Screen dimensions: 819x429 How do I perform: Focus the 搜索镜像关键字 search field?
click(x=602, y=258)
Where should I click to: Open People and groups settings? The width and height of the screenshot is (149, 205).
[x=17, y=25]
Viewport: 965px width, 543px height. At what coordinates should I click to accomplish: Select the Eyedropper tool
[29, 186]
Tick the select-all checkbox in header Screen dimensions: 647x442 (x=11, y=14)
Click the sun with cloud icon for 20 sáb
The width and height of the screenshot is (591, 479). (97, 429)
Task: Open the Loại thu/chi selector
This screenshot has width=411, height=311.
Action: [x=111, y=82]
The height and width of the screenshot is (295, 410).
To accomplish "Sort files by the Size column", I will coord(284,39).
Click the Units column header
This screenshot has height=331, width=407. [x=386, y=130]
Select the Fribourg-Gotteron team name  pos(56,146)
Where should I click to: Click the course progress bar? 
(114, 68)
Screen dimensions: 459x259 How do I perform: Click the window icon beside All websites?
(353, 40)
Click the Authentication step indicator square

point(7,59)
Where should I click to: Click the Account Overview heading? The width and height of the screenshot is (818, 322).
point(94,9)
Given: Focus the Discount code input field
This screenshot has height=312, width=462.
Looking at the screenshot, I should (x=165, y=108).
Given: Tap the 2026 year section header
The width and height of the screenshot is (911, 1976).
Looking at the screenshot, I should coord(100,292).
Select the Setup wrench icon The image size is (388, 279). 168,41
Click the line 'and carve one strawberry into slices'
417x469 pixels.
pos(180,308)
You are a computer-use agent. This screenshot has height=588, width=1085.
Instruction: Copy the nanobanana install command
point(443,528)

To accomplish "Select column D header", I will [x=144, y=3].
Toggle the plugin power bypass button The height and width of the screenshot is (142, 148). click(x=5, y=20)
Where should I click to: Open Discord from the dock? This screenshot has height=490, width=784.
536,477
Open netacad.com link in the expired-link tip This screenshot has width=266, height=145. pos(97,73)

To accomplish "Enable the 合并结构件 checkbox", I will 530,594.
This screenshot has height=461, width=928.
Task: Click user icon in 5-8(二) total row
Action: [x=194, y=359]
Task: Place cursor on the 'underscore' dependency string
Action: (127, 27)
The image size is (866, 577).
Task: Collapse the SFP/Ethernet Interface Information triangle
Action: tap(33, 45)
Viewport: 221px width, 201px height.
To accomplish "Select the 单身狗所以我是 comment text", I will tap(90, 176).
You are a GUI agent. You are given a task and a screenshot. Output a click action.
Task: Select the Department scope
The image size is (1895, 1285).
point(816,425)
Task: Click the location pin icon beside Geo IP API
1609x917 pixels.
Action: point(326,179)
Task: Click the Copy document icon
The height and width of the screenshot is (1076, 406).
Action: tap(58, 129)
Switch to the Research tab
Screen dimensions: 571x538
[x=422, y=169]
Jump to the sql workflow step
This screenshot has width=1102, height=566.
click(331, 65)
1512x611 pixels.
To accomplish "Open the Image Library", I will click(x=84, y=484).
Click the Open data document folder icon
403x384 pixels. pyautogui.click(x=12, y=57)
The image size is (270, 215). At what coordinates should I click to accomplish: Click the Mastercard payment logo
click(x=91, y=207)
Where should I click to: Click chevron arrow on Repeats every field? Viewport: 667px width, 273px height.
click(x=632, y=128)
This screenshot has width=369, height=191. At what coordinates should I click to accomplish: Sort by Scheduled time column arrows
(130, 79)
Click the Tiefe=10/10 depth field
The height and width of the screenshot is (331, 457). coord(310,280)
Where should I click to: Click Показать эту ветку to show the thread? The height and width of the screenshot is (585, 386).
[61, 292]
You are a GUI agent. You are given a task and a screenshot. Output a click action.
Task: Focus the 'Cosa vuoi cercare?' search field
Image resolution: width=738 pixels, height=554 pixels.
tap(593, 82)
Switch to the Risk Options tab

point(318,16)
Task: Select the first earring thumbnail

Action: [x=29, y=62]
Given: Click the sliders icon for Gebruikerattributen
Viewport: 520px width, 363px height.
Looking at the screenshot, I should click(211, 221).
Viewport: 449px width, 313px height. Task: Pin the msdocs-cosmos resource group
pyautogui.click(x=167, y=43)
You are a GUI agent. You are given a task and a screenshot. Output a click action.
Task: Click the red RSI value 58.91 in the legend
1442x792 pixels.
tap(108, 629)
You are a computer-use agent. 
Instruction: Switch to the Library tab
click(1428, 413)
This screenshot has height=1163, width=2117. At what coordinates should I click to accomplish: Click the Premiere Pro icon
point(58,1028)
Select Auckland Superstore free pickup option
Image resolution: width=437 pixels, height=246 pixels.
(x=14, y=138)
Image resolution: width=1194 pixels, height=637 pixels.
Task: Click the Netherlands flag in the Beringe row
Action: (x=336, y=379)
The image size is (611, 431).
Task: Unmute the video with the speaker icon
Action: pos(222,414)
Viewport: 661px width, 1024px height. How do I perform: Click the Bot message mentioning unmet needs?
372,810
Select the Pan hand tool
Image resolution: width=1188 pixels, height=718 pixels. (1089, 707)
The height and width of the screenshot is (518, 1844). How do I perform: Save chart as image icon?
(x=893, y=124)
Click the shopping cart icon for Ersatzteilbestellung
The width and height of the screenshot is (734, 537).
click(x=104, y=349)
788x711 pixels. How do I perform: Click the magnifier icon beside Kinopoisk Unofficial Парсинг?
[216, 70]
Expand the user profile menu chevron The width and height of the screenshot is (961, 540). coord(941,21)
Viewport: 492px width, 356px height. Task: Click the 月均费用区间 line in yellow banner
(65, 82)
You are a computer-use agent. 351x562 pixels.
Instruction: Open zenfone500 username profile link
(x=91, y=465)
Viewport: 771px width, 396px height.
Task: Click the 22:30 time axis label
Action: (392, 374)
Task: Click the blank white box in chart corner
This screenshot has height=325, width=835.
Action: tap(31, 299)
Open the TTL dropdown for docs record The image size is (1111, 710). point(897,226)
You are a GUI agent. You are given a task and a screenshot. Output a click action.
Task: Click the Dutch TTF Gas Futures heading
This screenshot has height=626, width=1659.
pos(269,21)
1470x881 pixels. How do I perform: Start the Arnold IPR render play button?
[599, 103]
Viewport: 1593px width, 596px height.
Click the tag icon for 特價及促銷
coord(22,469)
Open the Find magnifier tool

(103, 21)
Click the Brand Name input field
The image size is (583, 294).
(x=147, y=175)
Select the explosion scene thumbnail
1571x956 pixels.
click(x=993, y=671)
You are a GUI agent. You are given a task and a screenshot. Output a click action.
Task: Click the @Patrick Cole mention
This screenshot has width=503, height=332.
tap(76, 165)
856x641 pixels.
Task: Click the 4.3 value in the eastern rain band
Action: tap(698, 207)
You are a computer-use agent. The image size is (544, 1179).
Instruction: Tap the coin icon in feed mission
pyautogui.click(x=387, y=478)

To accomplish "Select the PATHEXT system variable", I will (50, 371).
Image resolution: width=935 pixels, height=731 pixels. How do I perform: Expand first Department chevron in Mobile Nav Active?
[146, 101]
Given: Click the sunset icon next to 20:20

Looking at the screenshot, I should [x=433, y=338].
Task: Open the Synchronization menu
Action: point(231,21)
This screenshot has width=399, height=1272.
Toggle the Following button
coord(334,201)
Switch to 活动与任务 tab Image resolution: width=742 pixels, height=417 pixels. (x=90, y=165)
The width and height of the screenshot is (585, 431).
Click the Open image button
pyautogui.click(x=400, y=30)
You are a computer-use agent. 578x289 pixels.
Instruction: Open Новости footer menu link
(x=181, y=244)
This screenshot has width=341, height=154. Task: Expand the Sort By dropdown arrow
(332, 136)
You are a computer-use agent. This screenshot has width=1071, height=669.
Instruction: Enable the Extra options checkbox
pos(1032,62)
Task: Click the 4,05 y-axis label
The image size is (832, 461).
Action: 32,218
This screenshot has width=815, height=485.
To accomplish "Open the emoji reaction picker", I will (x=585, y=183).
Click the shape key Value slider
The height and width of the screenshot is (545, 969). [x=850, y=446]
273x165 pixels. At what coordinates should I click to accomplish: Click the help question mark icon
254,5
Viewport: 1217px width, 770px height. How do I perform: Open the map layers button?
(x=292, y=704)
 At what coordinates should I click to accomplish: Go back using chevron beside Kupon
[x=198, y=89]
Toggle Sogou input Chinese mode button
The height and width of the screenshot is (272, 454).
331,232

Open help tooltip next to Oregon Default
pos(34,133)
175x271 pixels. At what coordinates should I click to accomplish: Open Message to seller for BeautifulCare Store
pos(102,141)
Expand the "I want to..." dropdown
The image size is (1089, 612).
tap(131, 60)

TASK BRIEF — Copy out the lines above, running from the line that contains "Given: Focus the Discount code input field" through the line that contains "Looking at the screenshot, I should coord(100,292).", including both of those lines.

FINISHED EXERCISE —
Given: Focus the Discount code input field
This screenshot has height=312, width=462.
Looking at the screenshot, I should (x=165, y=108).
Given: Tap the 2026 year section header
The width and height of the screenshot is (911, 1976).
Looking at the screenshot, I should coord(100,292).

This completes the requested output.